### Source document
>>>>

Martyn John Gough (born 21 April 1966), a British Anglican priest, is National Chaplain to the Royal British Legion.  He is a retired military chaplain who was Chaplain of the Fleet and Archdeacon for the Royal Navy from 2018 to 2021.

Early life and education
Gough was born on 21 April 1966 in Aberdare, Glamorgan, Wales. He was educated at Aberdare High School: it was an all-boys grammar school when he joined, changing to an all-boys comprehensive school from 1978. He studied at the University of Wales, Cardiff, graduating with a Bachelor of Theology (BTh) degree in 1987. From 1988 to 1990, he trained for ordination at St Stephen's House, Oxford. During this time, he competed a postgraduate certificate (PGC) at the University of Oxford. He later continued his studies and was awarded a Master of Arts (MA) degree by University of Wales, Lampeter in 2005.

Ordained ministry
Gough was ordained in the Church in Wales as a deacon in 1990 and as a priest in 1991. He served in the Diocese of Llandaff in Wales, and in the Church of England's Diocese in Europe. He served his curacy at St Theodore's Church, Port Talbot from 1990 to 1992. Then, from 1992 to 1994, he was an assistant priest at St Margaret's Church, Roath in Cardiff. In 1995, he moved to the Diocese of Gibraltar in Europe and served as an assistant chaplain in Milan.

<<<<

### Given information
>>>>

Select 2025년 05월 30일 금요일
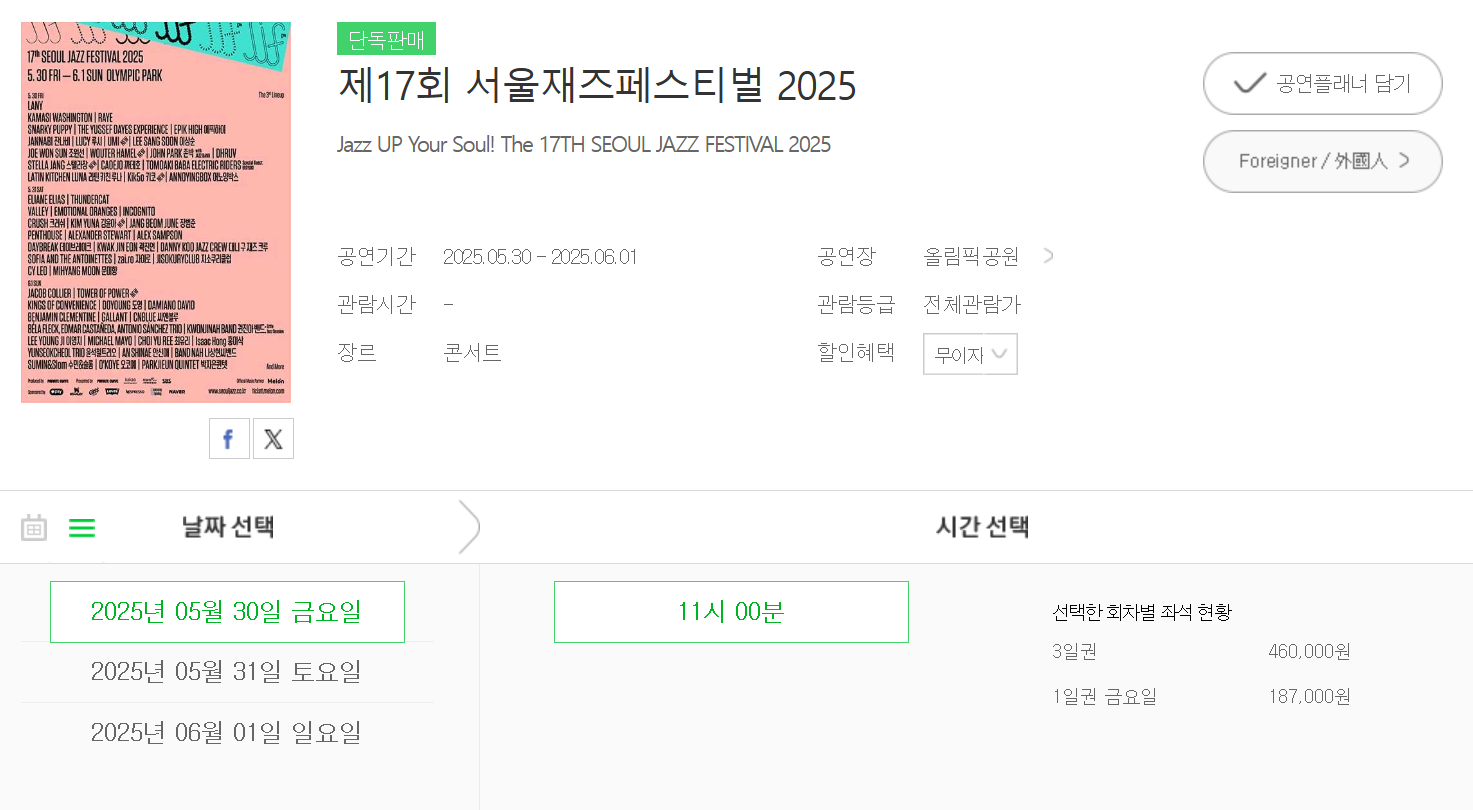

<<<<
>>>>

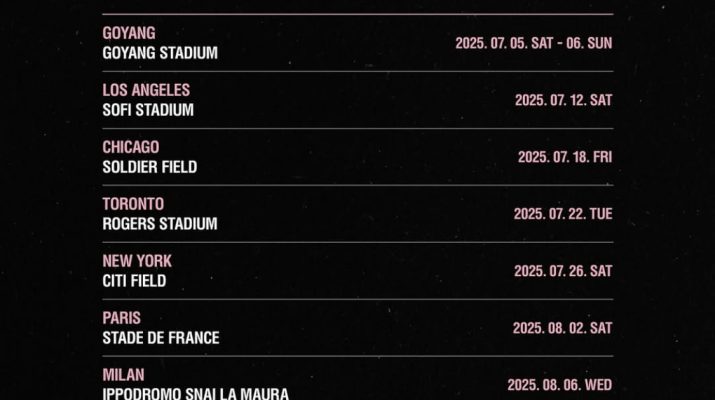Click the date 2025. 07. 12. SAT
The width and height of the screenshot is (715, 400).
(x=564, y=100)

<<<<

### What you are asked to do
Please answer these from the biography of Martyn John Gough above:
(a) During which years was he Chaplain of the Fleet and Archdeacon for the Royal Navy?
(b) Where did he train for ordination?
(c) At which church did he serve his curacy?

### Full answer
(a) 2018 to 2021
(b) St Stephen's House, Oxford
(c) St Theodore's Church, Port Talbot